▶ **TASK INSTRUCTIONS**:
Print exactly the lines from the one containing "This screenshot has height=1105, width=1092." through the last line of the entries below; the pictures stay out of the copy.

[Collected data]
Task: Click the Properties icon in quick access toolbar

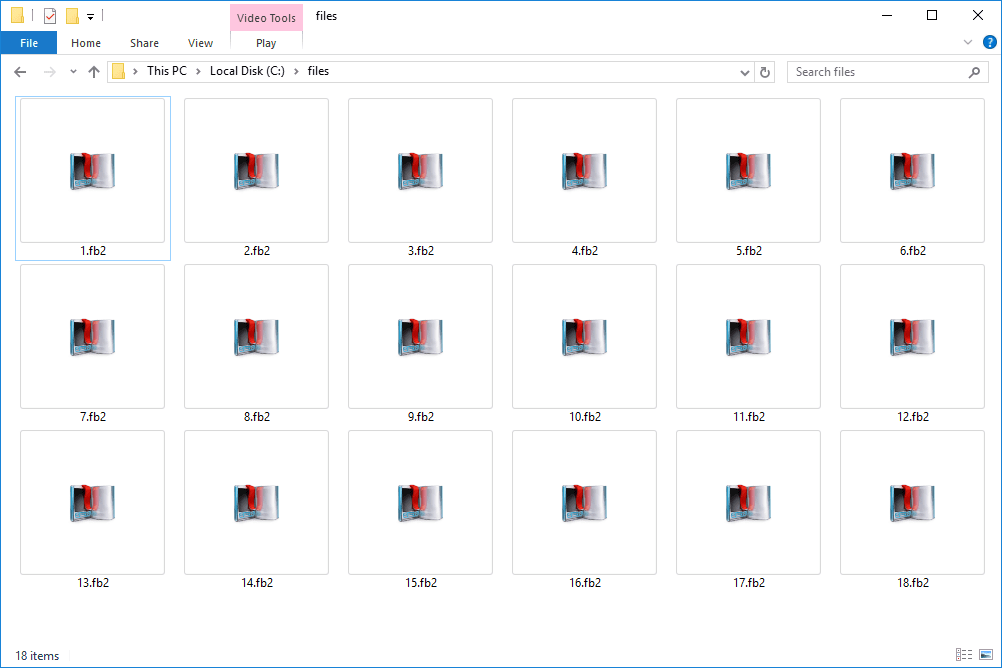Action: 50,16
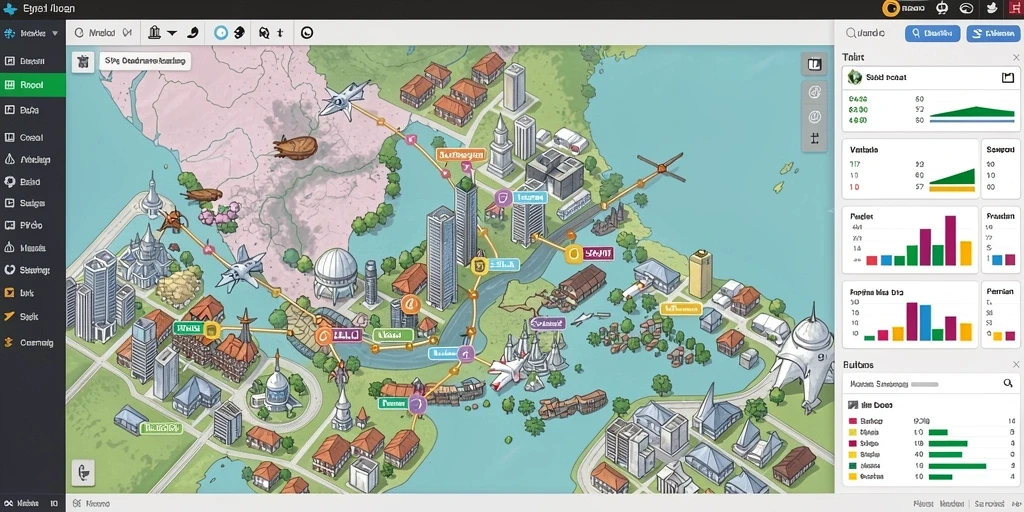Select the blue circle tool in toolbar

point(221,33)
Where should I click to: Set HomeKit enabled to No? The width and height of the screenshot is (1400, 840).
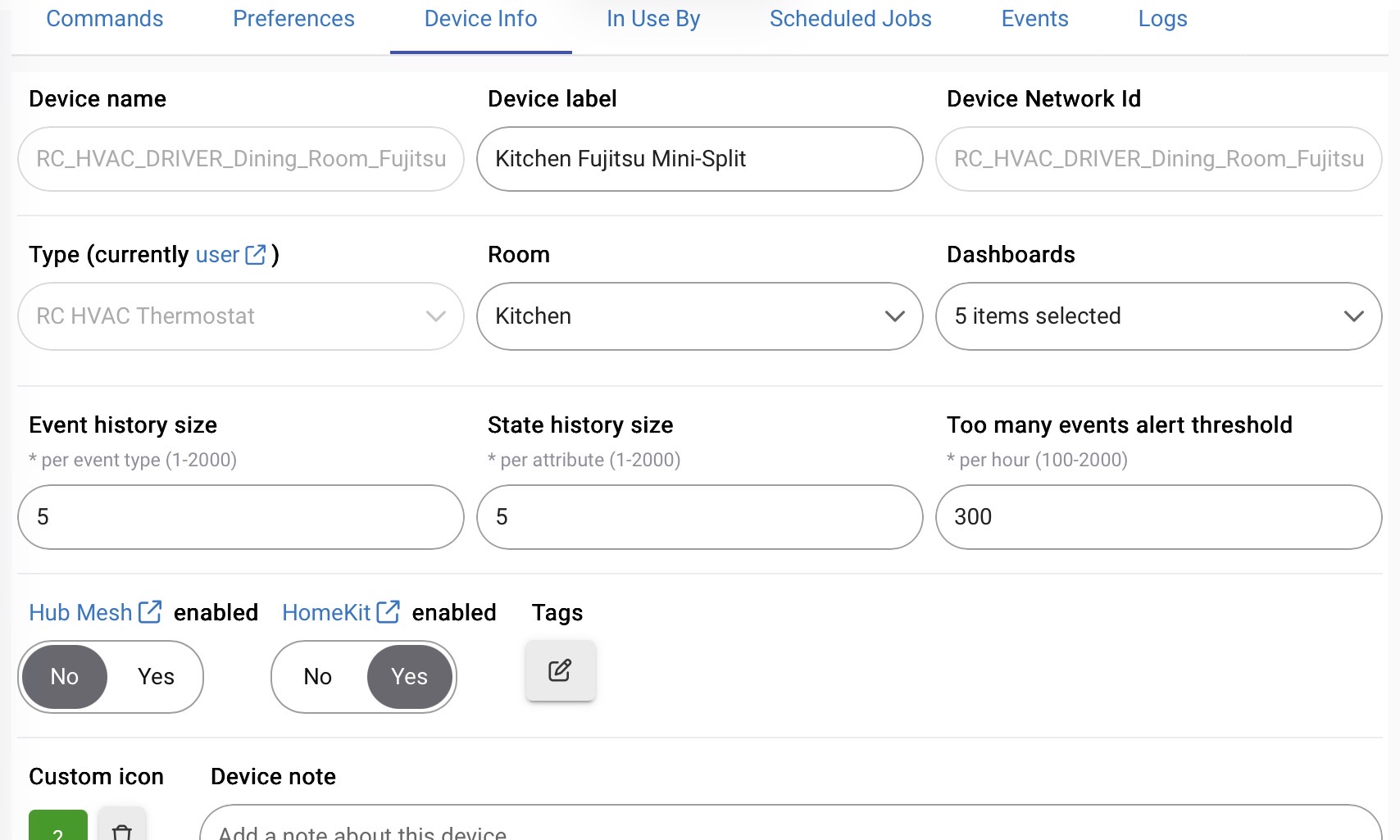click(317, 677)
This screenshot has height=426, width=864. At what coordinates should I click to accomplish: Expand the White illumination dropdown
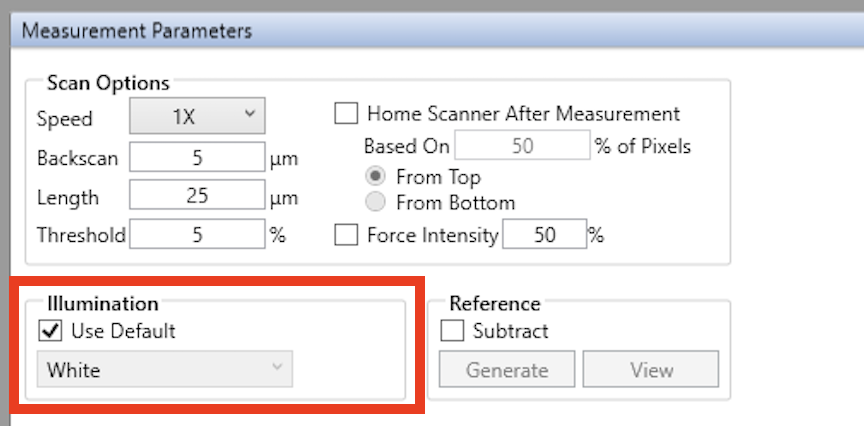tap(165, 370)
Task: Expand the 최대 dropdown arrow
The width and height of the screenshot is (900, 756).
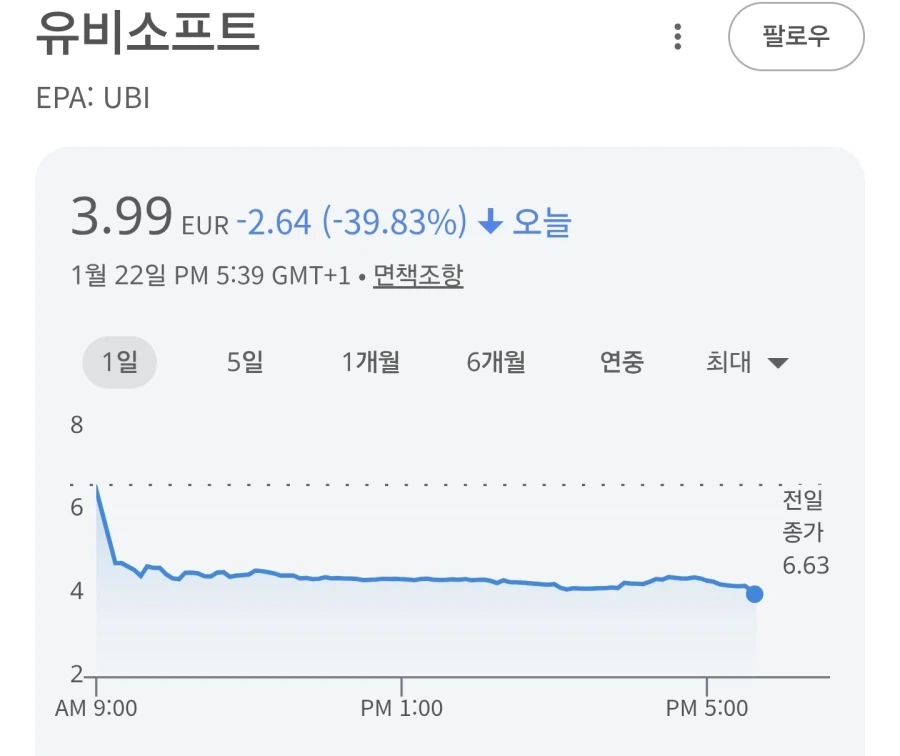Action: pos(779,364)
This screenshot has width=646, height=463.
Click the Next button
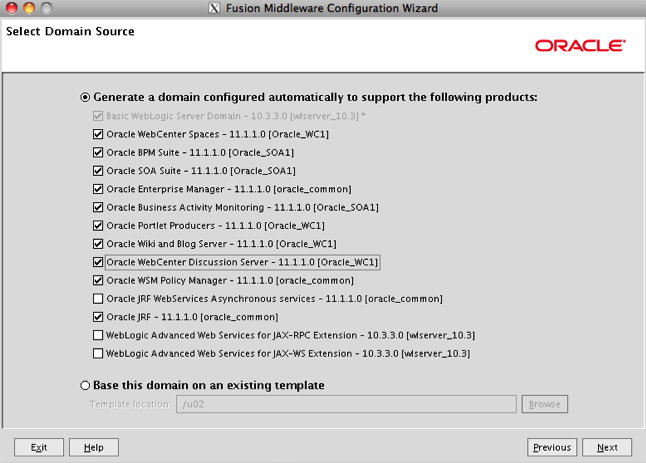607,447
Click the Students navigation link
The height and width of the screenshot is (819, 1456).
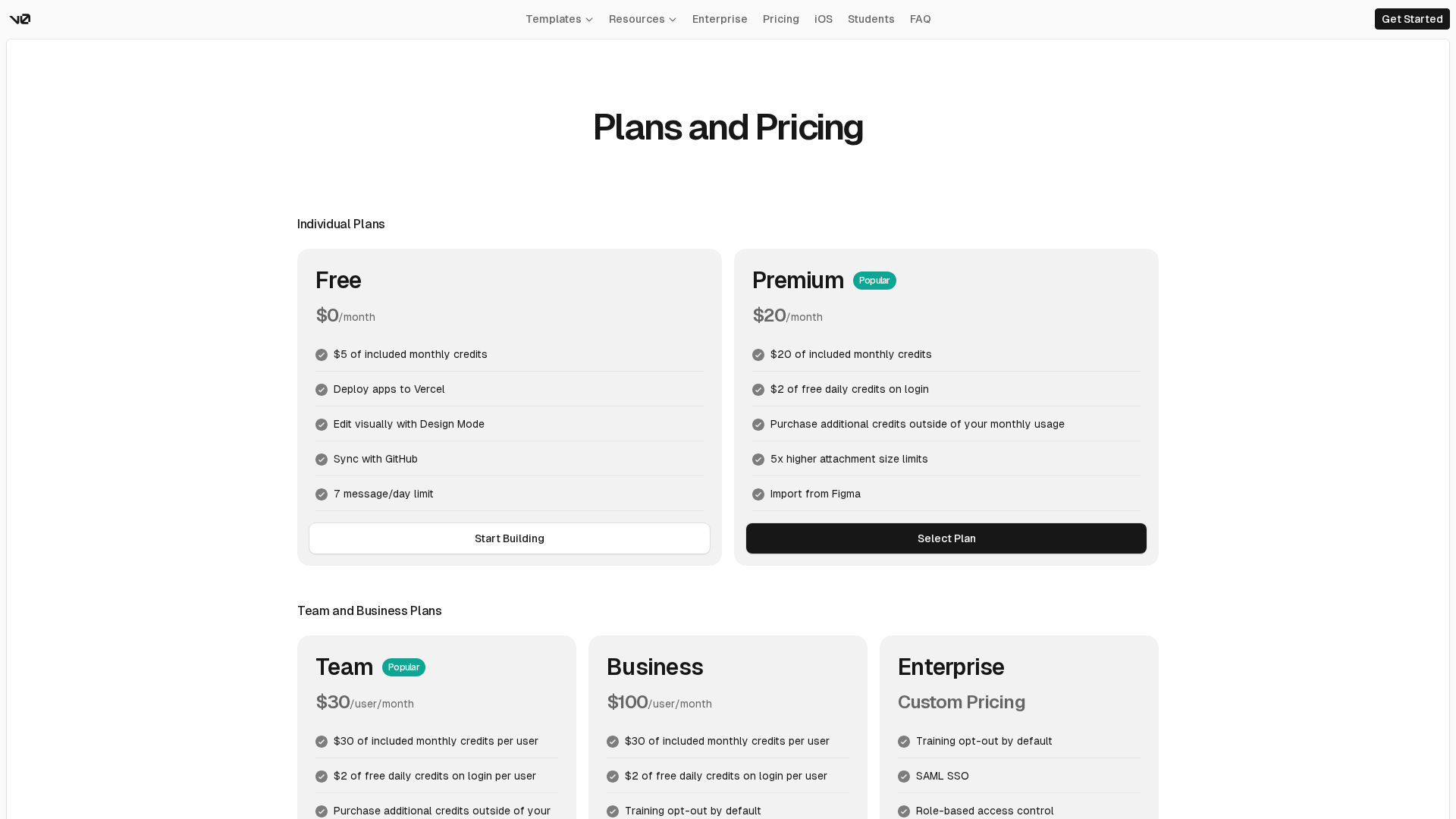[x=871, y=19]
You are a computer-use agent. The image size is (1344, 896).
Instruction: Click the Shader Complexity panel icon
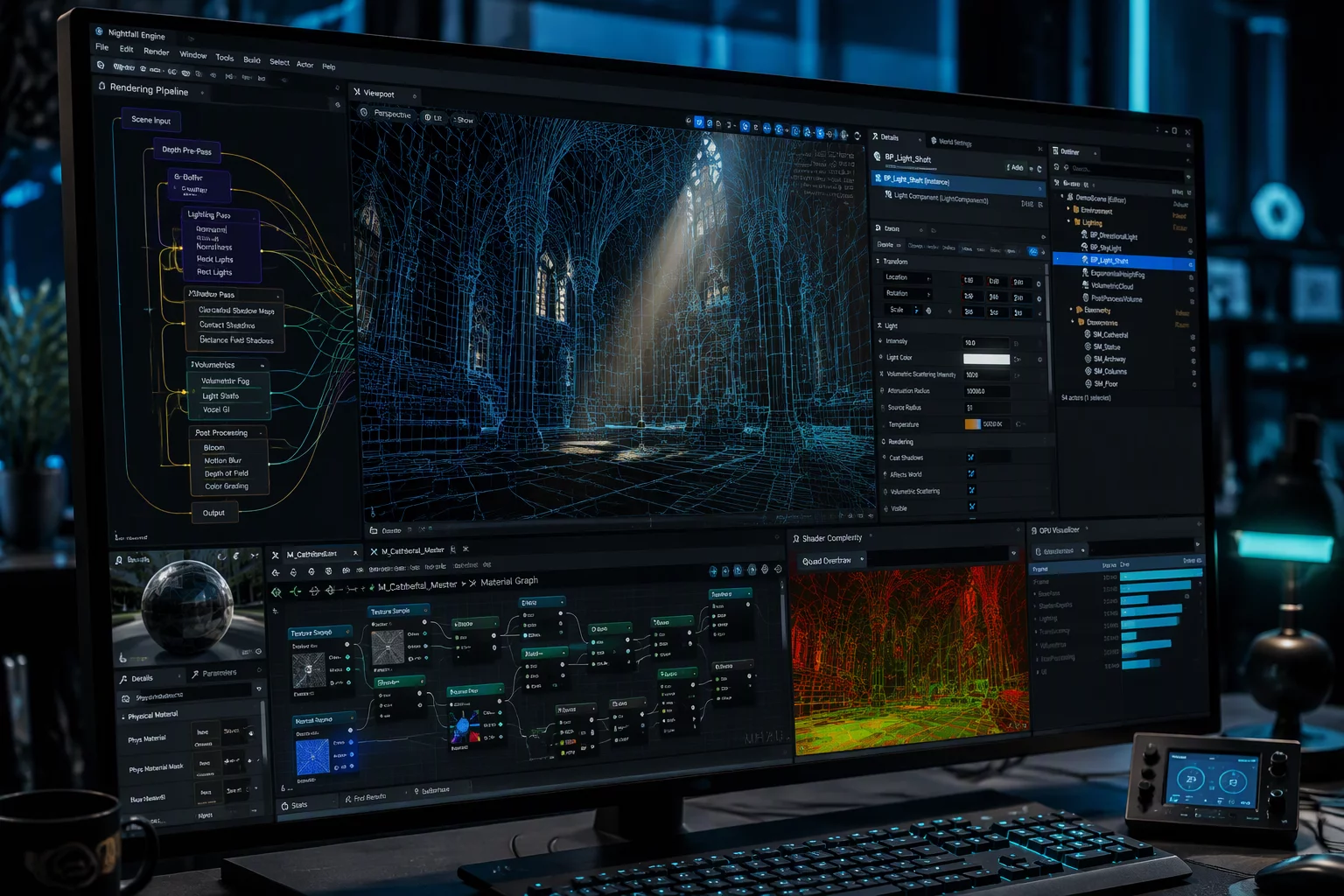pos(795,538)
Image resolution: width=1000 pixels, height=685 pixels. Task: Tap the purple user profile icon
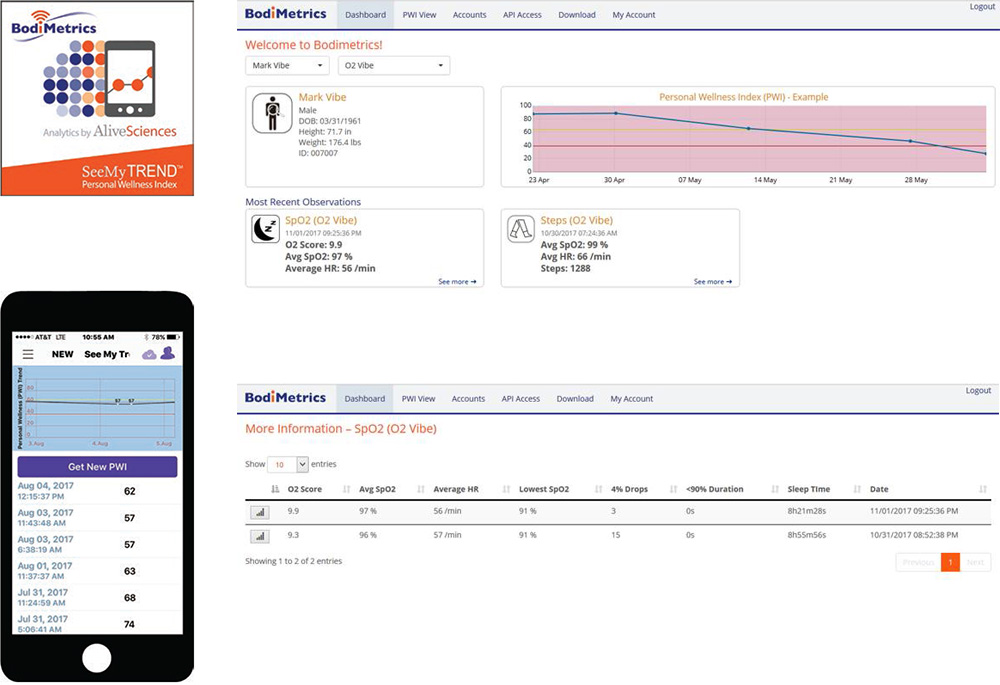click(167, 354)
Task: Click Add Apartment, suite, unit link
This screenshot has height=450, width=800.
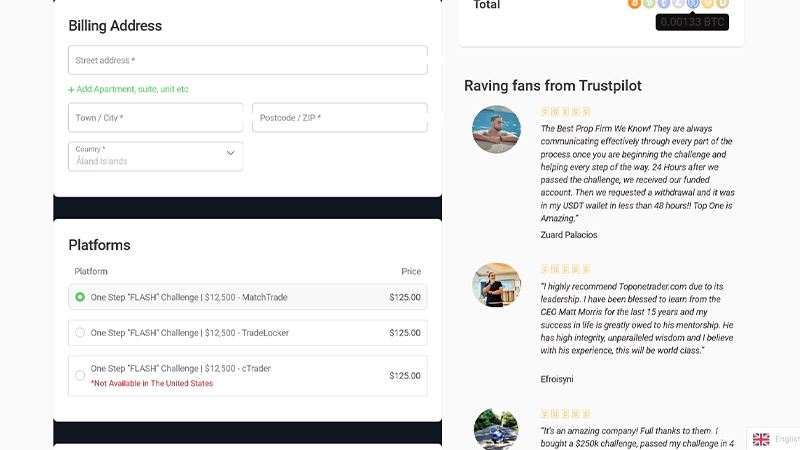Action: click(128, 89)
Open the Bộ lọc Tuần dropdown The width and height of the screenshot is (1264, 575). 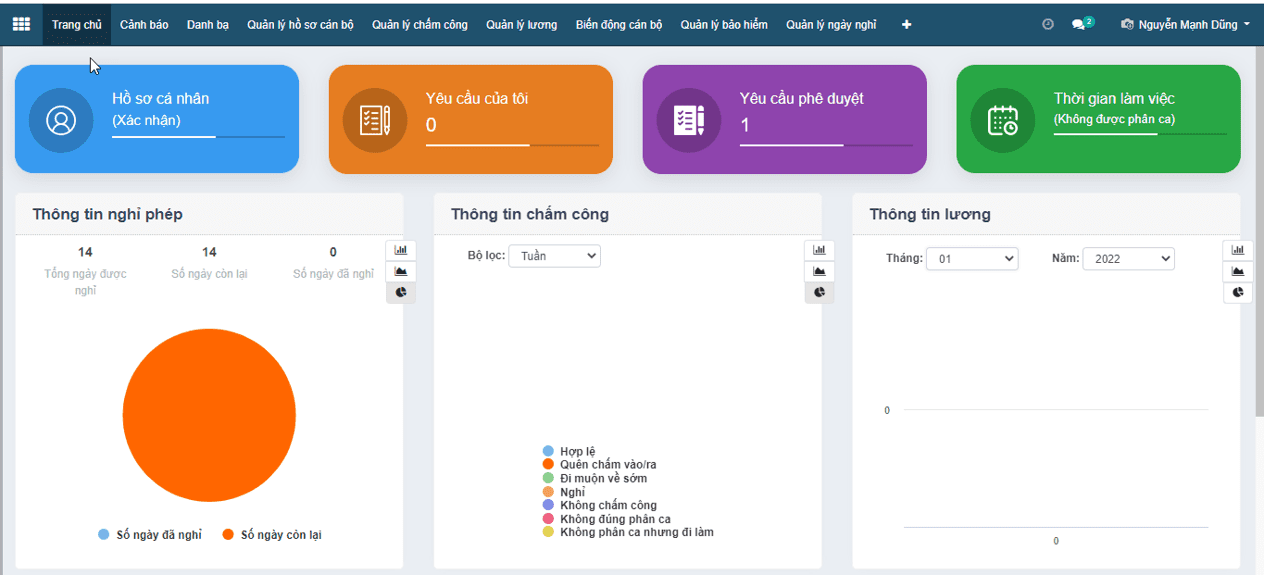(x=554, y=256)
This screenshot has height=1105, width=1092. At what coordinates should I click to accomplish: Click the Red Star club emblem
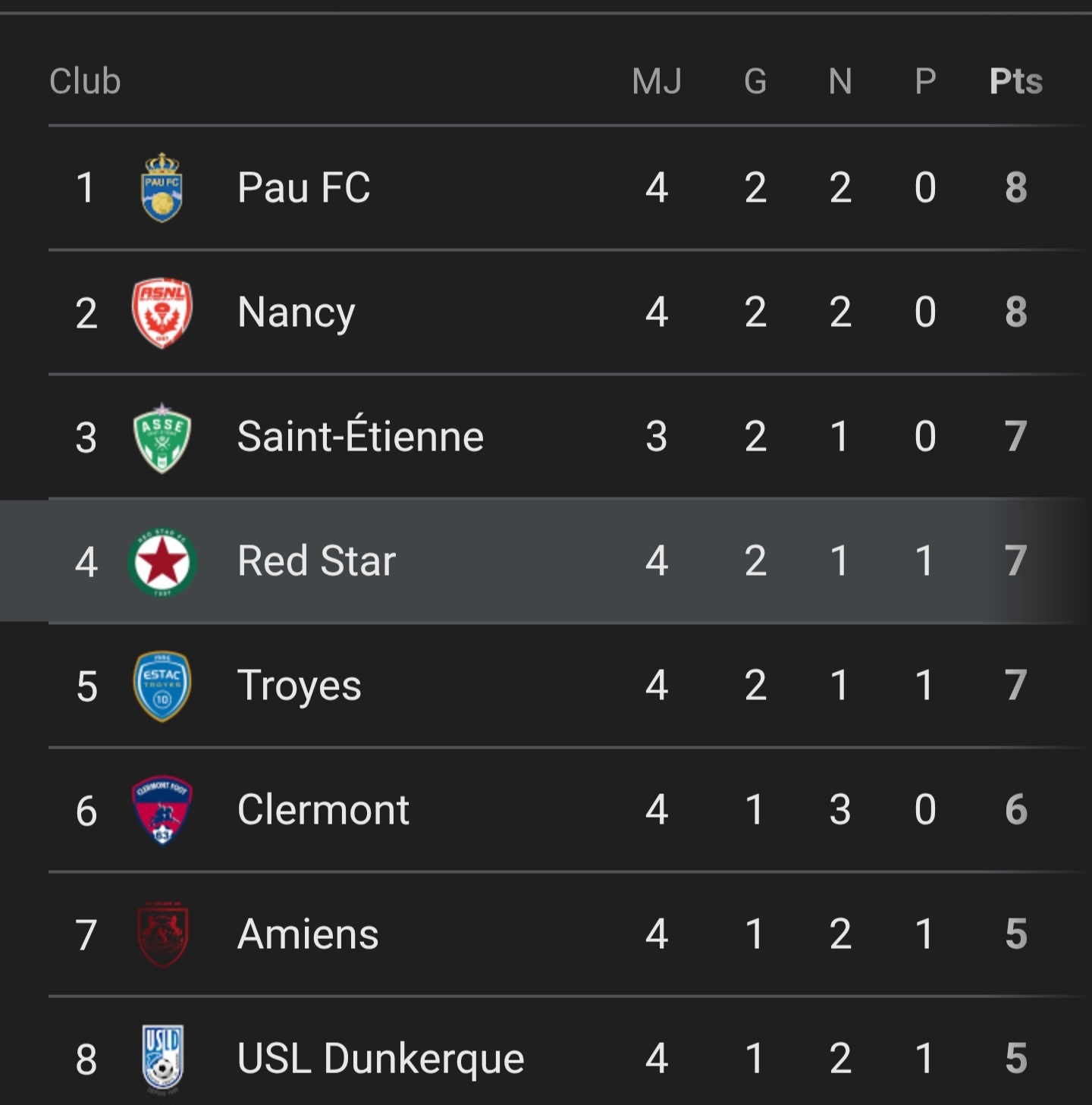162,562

▶ **SOLUTION**:
This screenshot has height=1105, width=1092. At what coordinates should I click to accomplish: Click the Red Star club emblem
162,562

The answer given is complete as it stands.